◆ **What is required**: Return exactly the span of lines in the following data that opens with the line containing "1467x641 pixels." and closes with the line containing "Screen dimensions: 1000x638". Include nothing else.
====== Listed entries
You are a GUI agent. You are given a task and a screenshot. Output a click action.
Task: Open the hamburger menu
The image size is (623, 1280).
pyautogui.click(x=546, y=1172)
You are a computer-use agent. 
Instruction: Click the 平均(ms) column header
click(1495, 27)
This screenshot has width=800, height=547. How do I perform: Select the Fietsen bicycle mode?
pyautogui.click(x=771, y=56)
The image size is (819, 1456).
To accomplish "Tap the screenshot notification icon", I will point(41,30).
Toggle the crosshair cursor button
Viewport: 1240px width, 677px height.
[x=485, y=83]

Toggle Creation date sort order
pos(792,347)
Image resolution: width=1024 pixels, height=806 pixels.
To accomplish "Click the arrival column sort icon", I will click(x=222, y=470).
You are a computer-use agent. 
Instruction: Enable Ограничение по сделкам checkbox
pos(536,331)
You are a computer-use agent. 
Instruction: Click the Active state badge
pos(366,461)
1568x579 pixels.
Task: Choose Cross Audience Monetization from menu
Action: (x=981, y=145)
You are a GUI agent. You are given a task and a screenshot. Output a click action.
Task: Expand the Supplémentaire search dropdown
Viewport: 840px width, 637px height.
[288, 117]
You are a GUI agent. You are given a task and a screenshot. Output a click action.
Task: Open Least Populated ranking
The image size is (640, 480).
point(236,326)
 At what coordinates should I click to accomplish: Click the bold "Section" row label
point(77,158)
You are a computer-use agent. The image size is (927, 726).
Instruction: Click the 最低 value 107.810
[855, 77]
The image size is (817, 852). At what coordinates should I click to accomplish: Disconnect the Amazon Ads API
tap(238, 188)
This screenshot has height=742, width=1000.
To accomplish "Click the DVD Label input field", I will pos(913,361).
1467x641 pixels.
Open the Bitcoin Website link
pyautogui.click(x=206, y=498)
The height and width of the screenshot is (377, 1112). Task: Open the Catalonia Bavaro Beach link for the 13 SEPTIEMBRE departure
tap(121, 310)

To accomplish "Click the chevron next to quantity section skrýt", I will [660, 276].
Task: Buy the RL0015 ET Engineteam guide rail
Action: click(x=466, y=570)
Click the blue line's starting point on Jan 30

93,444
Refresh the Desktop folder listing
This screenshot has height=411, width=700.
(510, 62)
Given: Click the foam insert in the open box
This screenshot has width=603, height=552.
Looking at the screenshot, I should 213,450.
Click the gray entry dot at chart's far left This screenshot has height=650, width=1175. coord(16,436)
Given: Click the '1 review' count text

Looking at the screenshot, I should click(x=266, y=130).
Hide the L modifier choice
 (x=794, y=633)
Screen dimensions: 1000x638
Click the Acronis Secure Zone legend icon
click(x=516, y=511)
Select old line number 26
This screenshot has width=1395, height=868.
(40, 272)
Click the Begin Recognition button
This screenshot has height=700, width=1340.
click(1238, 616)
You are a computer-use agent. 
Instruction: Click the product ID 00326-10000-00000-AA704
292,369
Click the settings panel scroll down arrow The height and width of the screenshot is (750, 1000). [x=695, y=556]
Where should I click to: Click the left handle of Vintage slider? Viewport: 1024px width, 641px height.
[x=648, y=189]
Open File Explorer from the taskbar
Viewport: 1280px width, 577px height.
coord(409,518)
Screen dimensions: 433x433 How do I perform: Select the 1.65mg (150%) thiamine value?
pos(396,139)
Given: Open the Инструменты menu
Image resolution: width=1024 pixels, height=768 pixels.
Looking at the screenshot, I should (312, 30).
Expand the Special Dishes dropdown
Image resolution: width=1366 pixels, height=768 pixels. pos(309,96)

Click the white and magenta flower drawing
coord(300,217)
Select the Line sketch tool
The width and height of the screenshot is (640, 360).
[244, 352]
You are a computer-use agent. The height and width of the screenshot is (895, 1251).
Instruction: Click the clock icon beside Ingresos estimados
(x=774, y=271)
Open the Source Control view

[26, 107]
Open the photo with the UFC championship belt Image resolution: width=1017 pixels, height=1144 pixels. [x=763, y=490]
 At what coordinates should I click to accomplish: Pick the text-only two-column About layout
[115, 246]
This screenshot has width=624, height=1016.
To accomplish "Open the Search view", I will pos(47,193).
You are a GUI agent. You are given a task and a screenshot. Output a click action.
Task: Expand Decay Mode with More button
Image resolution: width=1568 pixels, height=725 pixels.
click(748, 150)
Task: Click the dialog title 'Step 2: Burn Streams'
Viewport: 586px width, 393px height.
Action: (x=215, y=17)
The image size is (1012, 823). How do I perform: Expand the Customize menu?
============
◆ **Response area**:
1467x641 pixels.
Open the Bitcoin Website link
pyautogui.click(x=206, y=498)
The height and width of the screenshot is (377, 1112). Task: Open the Catalonia Bavaro Beach link for the 13 SEPTIEMBRE departure
tap(121, 310)

To accomplish "Click the chevron next to quantity section skrýt", I will [660, 276].
Task: Buy the RL0015 ET Engineteam guide rail
Action: click(x=466, y=570)
Click the blue line's starting point on Jan 30

93,444
Refresh the Desktop folder listing
This screenshot has height=411, width=700.
(510, 62)
Given: Click the foam insert in the open box
This screenshot has width=603, height=552.
Looking at the screenshot, I should 213,450.
Click the gray entry dot at chart's far left This screenshot has height=650, width=1175. coord(16,436)
Given: Click the '1 review' count text

Looking at the screenshot, I should click(x=266, y=130).
Hide the L modifier choice
 (x=794, y=633)
Screen dimensions: 1000x638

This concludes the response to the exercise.